Champagne, a Frenchman who is a former Blatter adviser, on Monday became the first person to declare his candidacy for football's top job, saying he will seek the five required nominations.
"We need a different FIFA, more democratic, more respected, which behaves better and which does more," said Champagne, a former diplomat who unexpectedly left FIFA in 2010 after 11 years of service.
Before being re-elected unopposed in 2011, Blatter said this would be his final four-year term. But the 77-year-old Swiss official has hinted he could go for a fifth term in 2015.
Asked if he could beat Blatter, Champagne said: "No, I don't think. He is someone of relevance."
Pressed repeatedly to say if he would stand against Blatter, Champagne responded vaguely.
"I don't know what he will do," Champagne said. "I am telling you that I am standing, but I don't know what will happen in the next four months."
UEFA President Michel Platini is also mulling over whether to seek the post.
Before entering football, Champagne's diplomatic postings included four years in Los Angeles as deputy consul-general.
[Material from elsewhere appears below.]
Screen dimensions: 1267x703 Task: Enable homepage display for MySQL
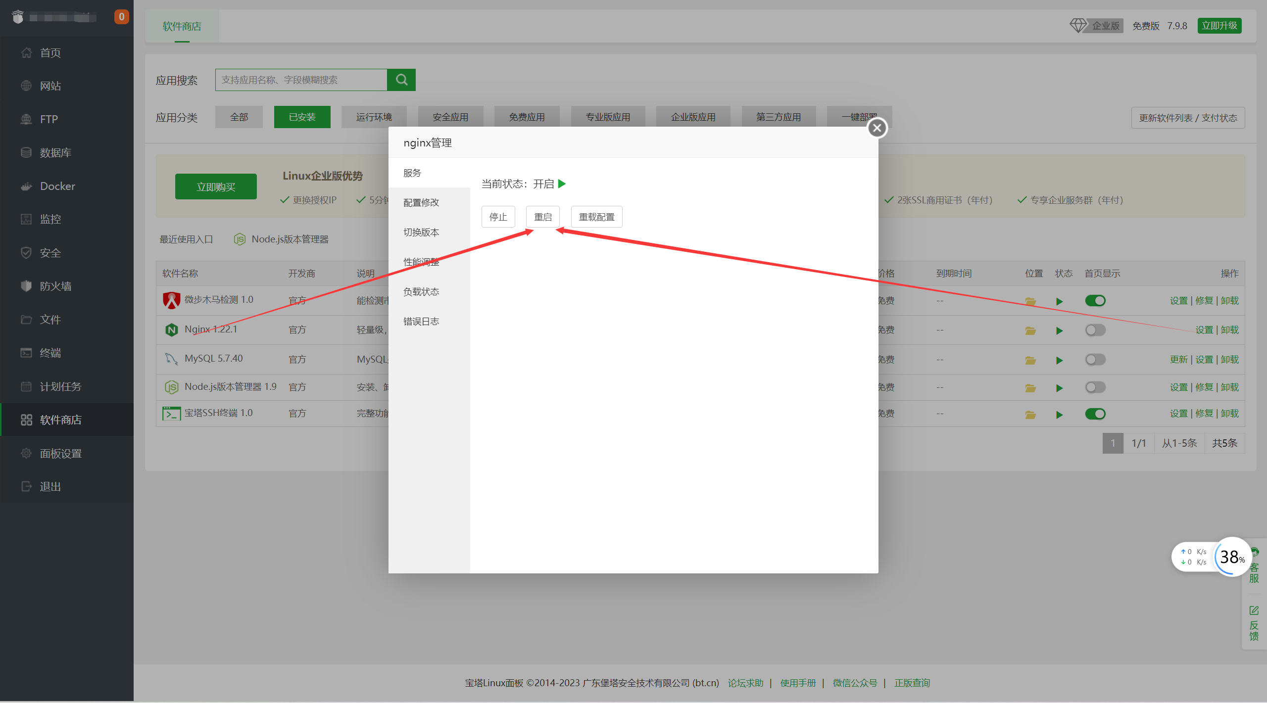point(1095,360)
He worked as protocol chief when France hosted the 1998 World Cup, then joined FIFA soon after Blatter was elected.
Troubled relations with confederations were reportedly a factor in Champagne leaving FIFA in January 2010.
As international relations director, Champagne's work was acclaimed but reportedly angered some confederation presidents.
Pele has given Champagne his support.
"I know his vision of football and the future of the game and for this reason I trust him," Pele said on a video shown at the launch. "We have worked together for many years and he has the experience as he has been in FIFA for a long time.
"I am a friend of everyone who loves football and I want the best for football and he is a person everyone can trust."